La Sala de lo Social de la Audiencia Nacional en dos recientes Sentencias, la última de fecha 19/02/2016, considera que todo empresario debe registrar diariamente la jornada laboral de sus trabajadores, independientemente de que estos realicen o no horas extraordinarias.
La Audiencia Nacional establece así que la obligación empresarial de registro diario de la jornada laboral de cada uno de sus trabajadores, preceptuada en el artículo 35.5 del Estatuto de los Trabajadores (ET) ¨ a efectos del cómputo de horas extraordinarias¨, no está condicionada a la realización efectiva de las mismas, sino que es extensiva a todos los casos, al margen de la realización de horas extraordinarias.
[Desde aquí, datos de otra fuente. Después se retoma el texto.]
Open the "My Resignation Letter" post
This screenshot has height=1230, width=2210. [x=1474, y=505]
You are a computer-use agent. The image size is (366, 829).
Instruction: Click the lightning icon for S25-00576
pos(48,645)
El Tribunal interpreta que el registro de estos resúmenes diarios, contemplado en el ET, no tiene por qué reflejar horas extraordinarias, puesto que una jornada diaria puede prolongarse sin que por ello se produzcan legalmente horas extraordinarias, que sólo concurrirían cuando se supere, en cómputo anual, la jornada de cuarenta horas semanales (o la máxima reflejada convencionalmente), siendo pues su función la simple constatación día a día de la jornada realizada, convirtiéndose así en el único medio para acreditar si se superaron o no los límites establecidos para la jornada ordinaria.
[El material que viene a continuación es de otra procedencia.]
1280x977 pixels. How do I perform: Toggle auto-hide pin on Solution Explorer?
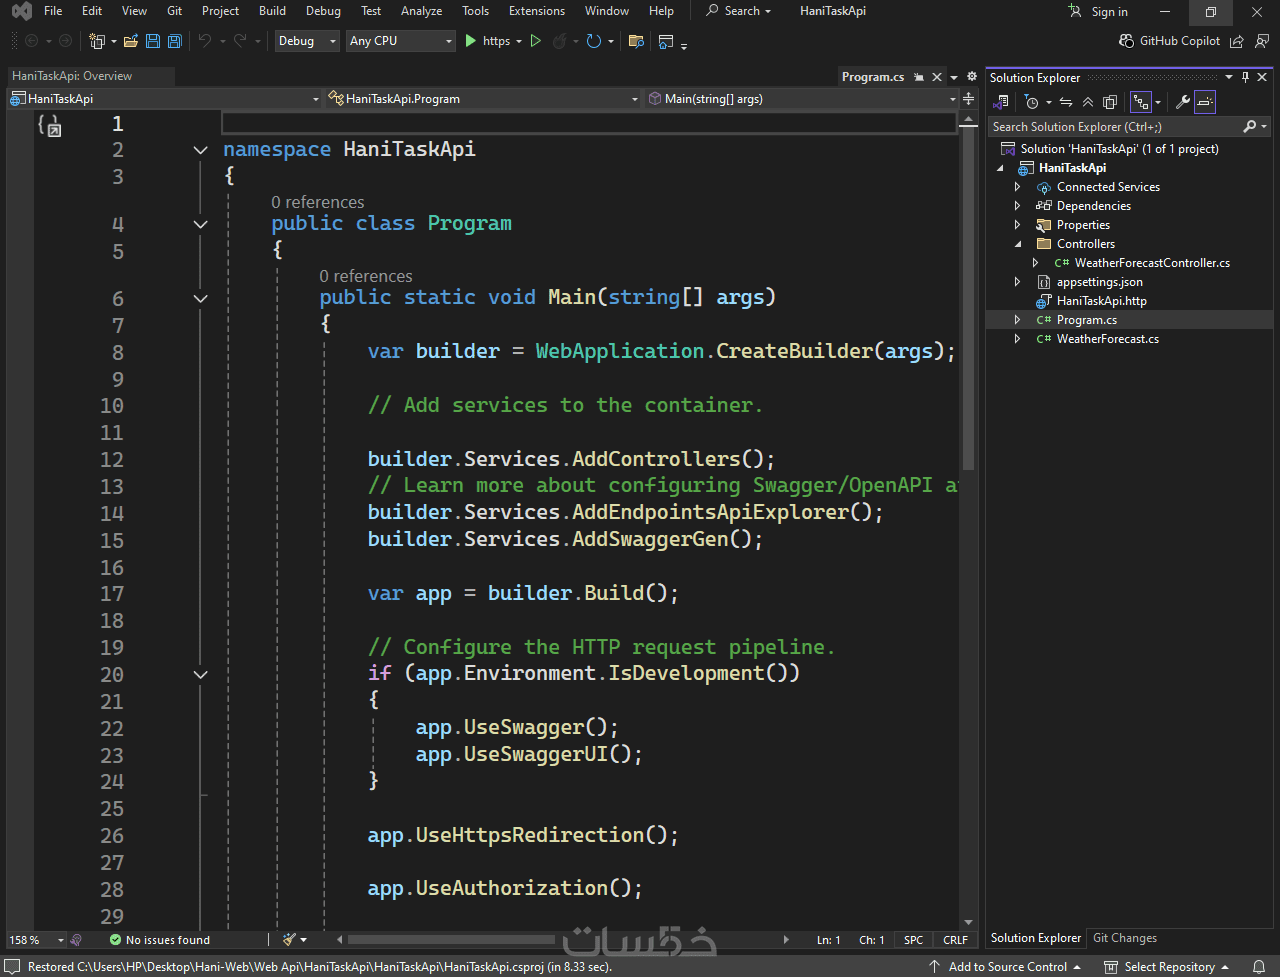coord(1245,77)
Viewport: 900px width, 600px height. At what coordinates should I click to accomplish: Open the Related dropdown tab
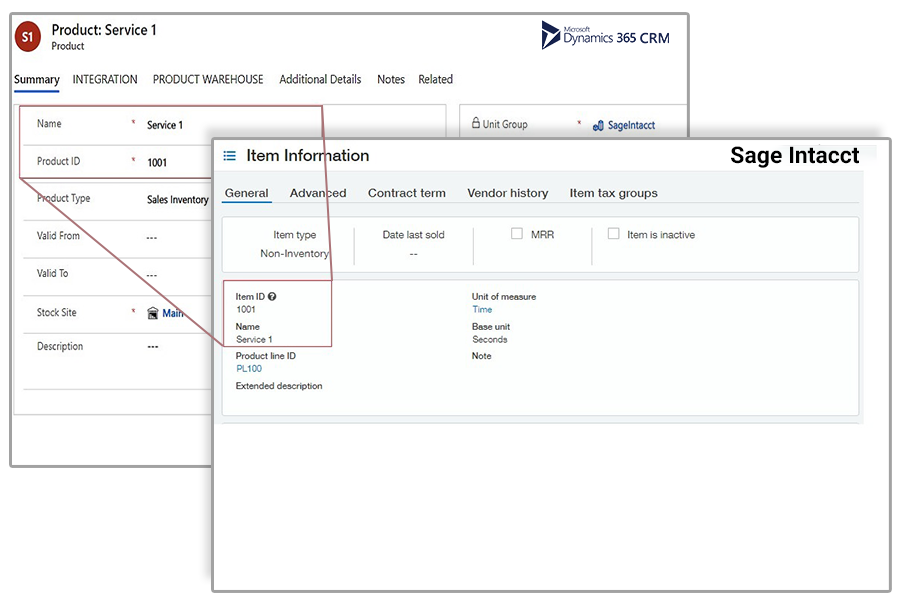tap(435, 80)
Dichas sentencias también fijan que el registro diario de jornada constituye una herramienta de modernización de las relaciones laborales y que el mismo puede instrumentarse de múltiples maneras, siendo este el mecanismo de control de los excesos de jornada, y que su inexistencia colocaría a los trabajadores en una situación de indefensión a la hora de poder acreditar la realización de horas extraordinarias, sean estas voluntarias o no.
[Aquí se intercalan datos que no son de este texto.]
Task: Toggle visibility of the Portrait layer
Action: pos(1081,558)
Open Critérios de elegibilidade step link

En segundo lugar, la Sala contempla la obligación informativa del empresario de entregar copia al trabajador del resumen diario de jornada en el recibo correspondiente, así como la obligación de informar mensualmente a los representantes legales de los trabajadores de las horas extraordinarias realizadas por la plantilla, sea cual sea su forma de compensación.
En resumen, ambas sentencias efectúan una interpretación extensiva del artículo 35.5 ET, estableciendo la obligación empresarial de diseñar un sistema de registro de la jornada efectiva diaria realizada por cada trabajador, para de esta forma poder comprobar rigurosamente el cumplimiento de los horarios pactados, registrando tanto la jornada diaria efectiva como las horas extraordinarias que se puedan realizar, y posteriormente así poder dar traslado a la representación legal de los trabajadores de la información sobre las horas extraordinarias realizadas por la plantilla.

Por tanto, en caso de que la doctrina expuesta en estas sentencias fuese confirmada, las empresas tendrán la obligación de instaurar mecanismos de registro de la jornada diaria realizada por cada uno de sus empleados, con independencia de que realicen o no horas extraordinarias.